SV.INCORRECT_RESOURCE_HANDLING.URH
Insecure resource handling-allocation and release
Resource management issues can lead to over-consumption or exhaustion of resources. When a resource is allocated, it's important to release the resource properly and account for all potential exit paths. Similarly, the code needs to keep track of requests and releases, so that a resource isn't requested after it's been released. This type of defect often occurs in function exits for exceptions or error handling.
The SV.INCORRECT_RESOURCE_HANDLING.URH checker flags situations in which a resource is requested after it may have been released. The checker analyzes the following POSIX resources for incorrect resource handling:
- Standard input/output resources: file descriptors, file, and pipe streams
- X/Open System Interface (XSI) resources: messages, semaphores, and shared memory
- Realtime resources: message queues, semaphores, shared memory, typed memory objects, process spawning, clocks, and timers
- Thread resources: threads, mutexes, conditional variables, barriers, read/write lock objects, and spin lock objects
- Sockets
- Traces
For more information, see the latest issue of The Open Group Base Specifications.
Vulnerability and risk
Although this situation is not really a security risk, incorrect error handling can result in software reliability problems, and possibly in exposing sensitive data. If an attacker can intentionally trigger a resource leak, a resource pool could be reduced to the point of denial-of-service (DoS).
Mitigation and prevention
It's good practice to ensure that all resources allocated are subsequently freed, and to be consistent with allocation and release of resources in a function and in an application.
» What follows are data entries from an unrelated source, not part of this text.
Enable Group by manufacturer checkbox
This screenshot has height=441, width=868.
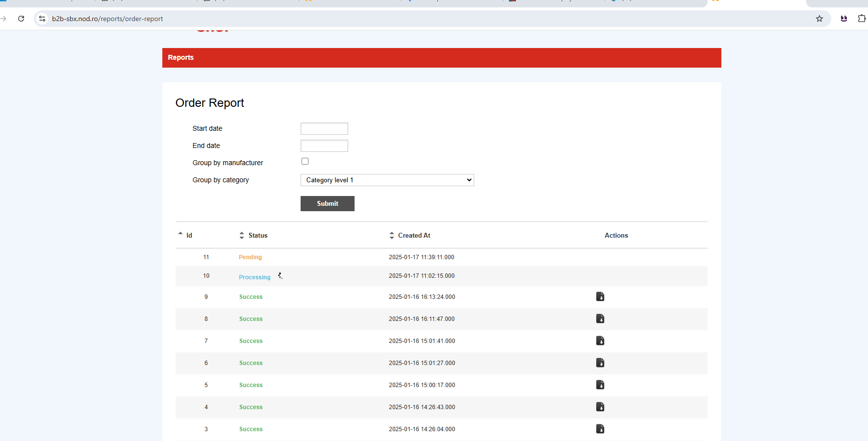(x=305, y=161)
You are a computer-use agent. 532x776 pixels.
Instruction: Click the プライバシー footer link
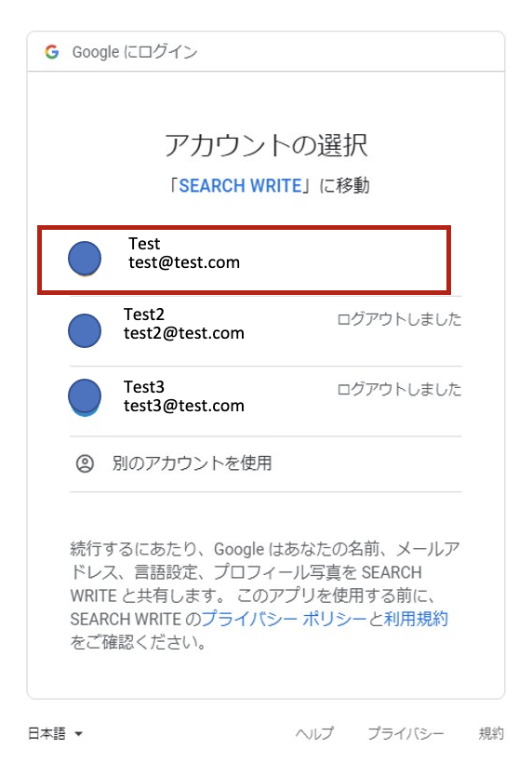(x=406, y=733)
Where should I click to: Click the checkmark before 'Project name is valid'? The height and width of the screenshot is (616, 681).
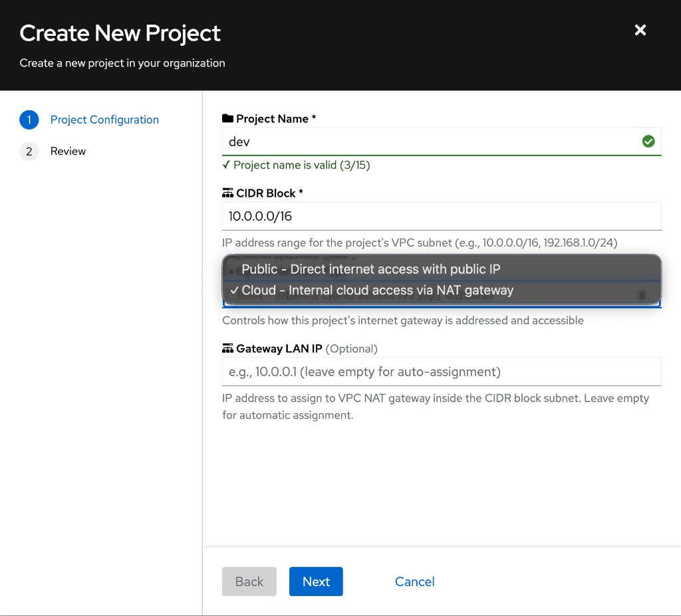(227, 164)
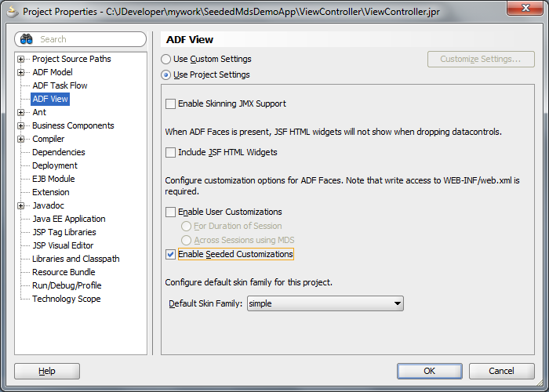Expand the Project Source Paths node

(20, 59)
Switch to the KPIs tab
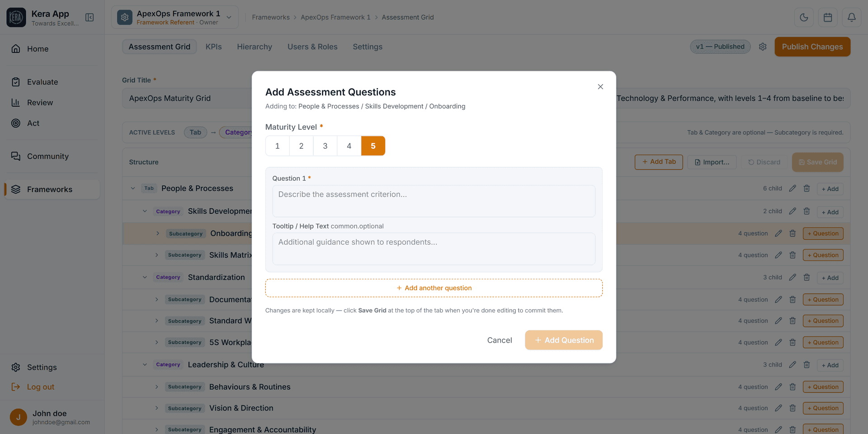868x434 pixels. coord(213,47)
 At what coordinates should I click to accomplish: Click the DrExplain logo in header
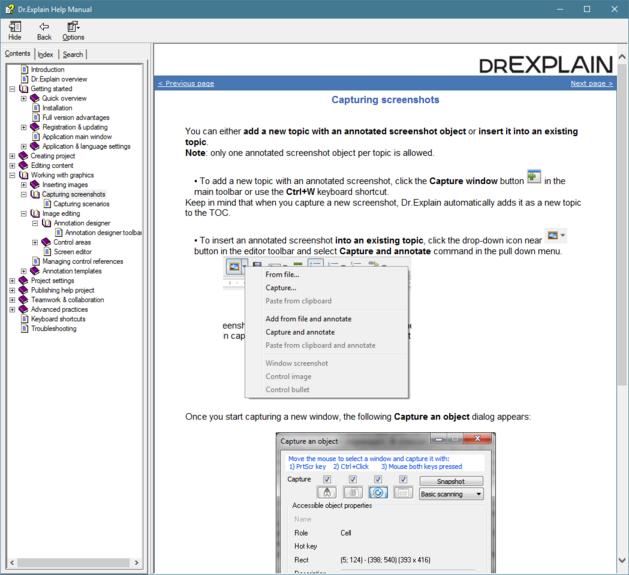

Error conditions, in particular, should always be checked to make sure that resources are assigned and freed appropriately.
Vulnerable code example
#include <stdio.h>
#include <mqueue.h>
void message_released(const char* name, const char* data1, const char* data2)
{
char c;
mqd_t h;
if ((h = mq_open(name, O_RDWR)) != (mqd_t)-1)
{
mq_receive(h, &c, 1, NULL);
if (c == '1')
mq_send(h, data1, strlen(data1)+1, 2);
else
if (c == '2')
mq_send(h, data2, strlen(data2)+1, 2);
mq_close(h);
printf("OK.\n");
mq_send(h, "OK.", 3, 2); // ERROR
}
else
{
fprintf(stderr, "'mq_open' failed for %s\n", name);
}
}
Klocwork produces an issue report at line 20, indicating that handler 'h', which is the result of a call to 'mq_open', was used after it was released in line 18. Incorrect resource handling like this can cause software reliability problems.
Fixed code example
#include <stdio.h>
#include <mqueue.h>
void message_released(const char* name, const char* data1, const char* data2)
{
char c;
mqd_t h;
if ((h = mq_open(name, O_RDWR)) != (mqd_t)-1)
{
mq_receive(h, &c, 1, NULL);
if (c == '1')
mq_send(h, data1, strlen(data1)+1, 2);
else
if (c == '2')
mq_send(h, data2, strlen(data2)+1, 2);
printf("OK.\n");
mq_send(h, "OK.", 3, 2);
mq_close(h);
}
else
{
fprintf(stderr, "'mq_open' failed for %s\n", name);
}
}
In the fixed code example, handler 'h' isn't released until line 21, after the call to 'mq_send'.